Они всходили на амвон, не давая вынимать свитки Торы для чтения, поднимали вопль, проклиная кагал, указывали пальцами на мальчиков и юношей, вместо которых их дети отдаются в солдаты. С яростью требовали эти матери ответа от кагальных старост, находящихся в синагоге. Все молчали, не смея мешать бедным матерям выплакаться, высказать горькую правду. А спустя некоторое время, когда женщины охрипнут и обессилят от плача, им обещали собрать к вечеру сход для обсуждения дела. Обнадеженные женщины уходили, совещание состоялось, но дела оставались в прежнем положении, и злоупотребления продолжались.
При освидетельствовании в воинском присутствии предписывалось требовать только, чтобы рекруты не имели никакой болезни и недостатков, несовместимых с военной службой. Прочие физические качества мальчиков, требуемые общими правилами, не принимались во внимание.

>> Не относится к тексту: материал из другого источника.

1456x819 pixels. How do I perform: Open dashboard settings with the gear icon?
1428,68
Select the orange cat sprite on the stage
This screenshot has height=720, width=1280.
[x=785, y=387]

Сначала сдатчик представлял более зрелых и здоровых, худых и болезненных он оставлял напоследок, стараясь, тем временем, откормить их. Между сдатчиками кагалов и военными приемщиками существовала неписаная согласованность: первым нужно было только выполнить набор, сдать требуемое количество рекрутов за текущий год. Военным же приемщикам не было никакого дела до того, что сданные рекруты-младенцы не перенесут суровой кантонистской дисциплины. В военных кругах в то время существовало правило: из 10 человек, хоть 9 убей, лишь бы один остался вполне закаленным солдатом.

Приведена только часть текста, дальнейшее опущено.